Genesis
- Product type: Luxury vehicles
- Owner: Hyundai Motor Company
- Country: South Korea
- Introduced: 2015; 11 years ago
- Ambassador: Sean (Sihyeok) Lee (Global Head of Genesis)
- Website: genesis.com

= Genesis Motor =

Luxury division of Hyundai Motor Group

Genesis is the luxury vehicle brand of the South Korean multinational conglomerate Hyundai Motor Group. Initially envisioned along with plans for Hyundai's new luxury Genesis sedan in 2004, Genesis was announced as an independent brand on 4 November 2015. Its first model, the Genesis G90, was released in 2017. Genesis models are designed in Rüsselsheim, Namyang, and Irvine, and produced in Ulsan. Genesis describes its design philosophy as "Athletic Elegance". By October 2025, the brand had expanded into 20 major markets, and its Genesis Magma Program formed part of its expansion into high-performance vehicles and motorsport.

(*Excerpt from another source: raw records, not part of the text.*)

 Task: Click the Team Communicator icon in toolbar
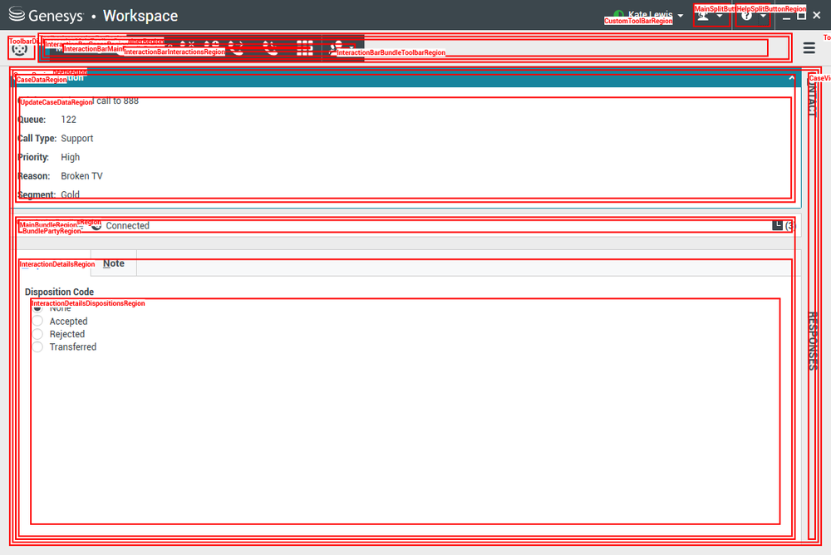click(20, 49)
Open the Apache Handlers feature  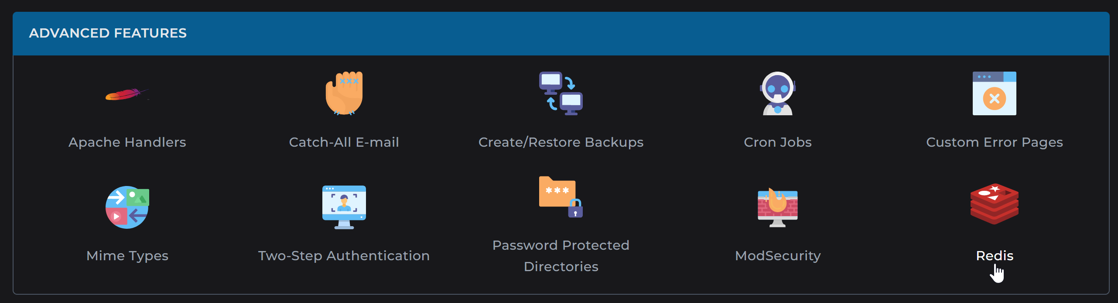(x=127, y=142)
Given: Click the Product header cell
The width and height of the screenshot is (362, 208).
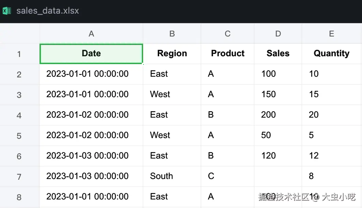Looking at the screenshot, I should (x=227, y=54).
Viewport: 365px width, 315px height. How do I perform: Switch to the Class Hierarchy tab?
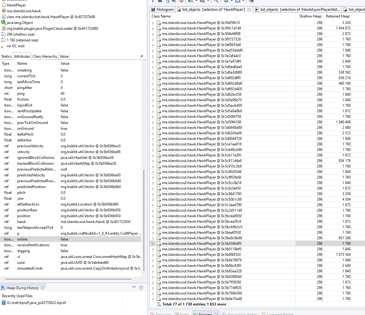pyautogui.click(x=44, y=56)
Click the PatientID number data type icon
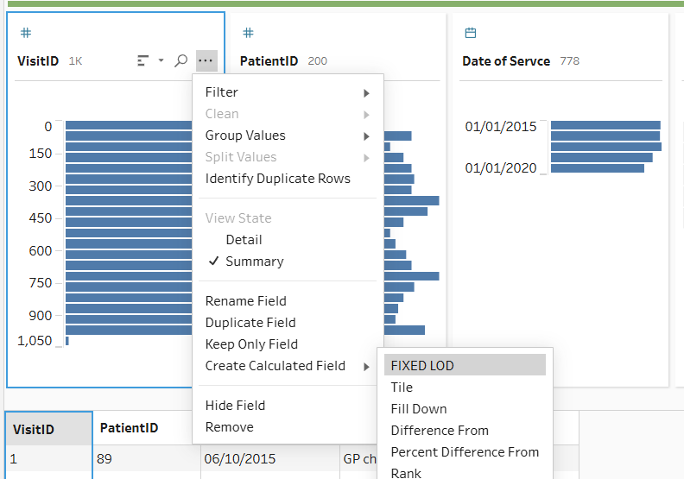684x479 pixels. pyautogui.click(x=248, y=33)
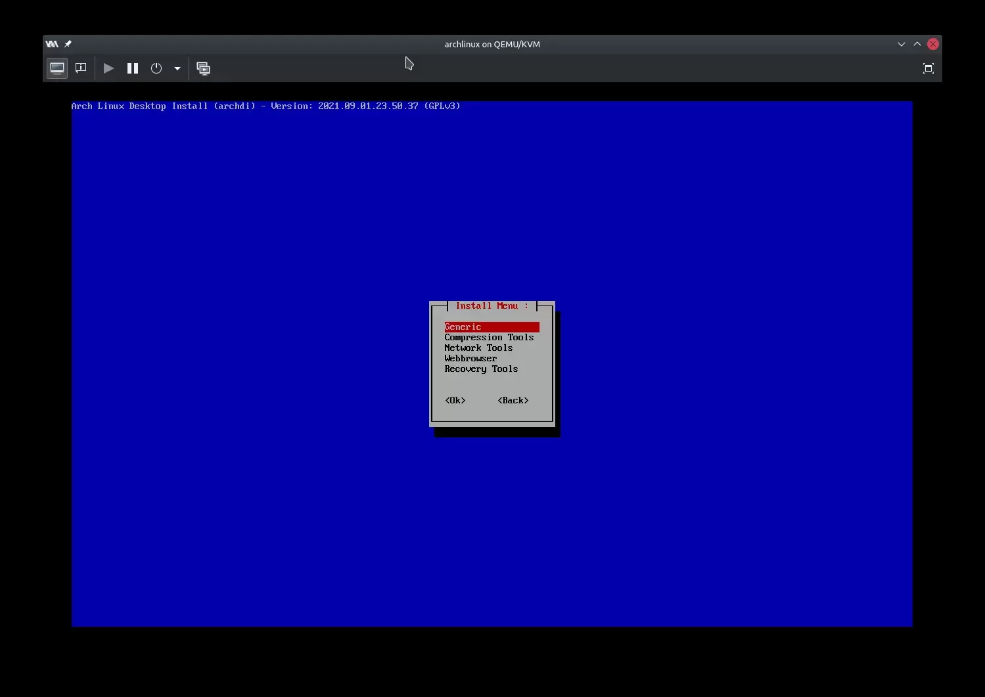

Genesis was the first luxury division established by a South Korean automaker. The brand entered the United States in 2017 and Europe (including the United Kingdom) in 2021. In November 2025, Genesis surpassed 1.5 million units in cumulative global sales, reaching 1,510,368 units within a decade of its launch. In December 2024, the Genesis Magma Racing Team was founded, with the GMR-001 LMDh car competing in the FIA World Endurance Championship from 2026.

==History==
===Conception and under Hyundai===
Hyundai conceived "Concept Genesis" in 2003 and introduced its first model in 2007 as a "progressive interpretation of the modern rear-wheel drive sports sedan". The body design took three years and the total cost of the program was $500 million over a development period of 23 months. Reliability testing ran for 800000 mi. There was internal debate whether to sell the Genesis as a Hyundai, or to launch a new brand for it, either as a separate retail chain, or through Hyundai dealerships. Hyundai introduced the Genesis as a Hyundai model in 2008 at the North American International Auto Show.

===Stand-alone brand===
Vice Chairman of Hyundai Motor Group, Chung Eui-sun, who is currently the Chairman of the company, led the entire process of launching the Genesis brand, from the initial planning stage to the recruitment of external personnel and organizational restructuring.

In 2015, Chris Hosford, Hyundai's United States spokesman, cited three main reasons for making Genesis a stand-alone brand: Genesis had already experienced seven successful years in the luxury car market; Genesis ranked among the top three segment sellers; and customers showed an interest in a separate series Genesis division.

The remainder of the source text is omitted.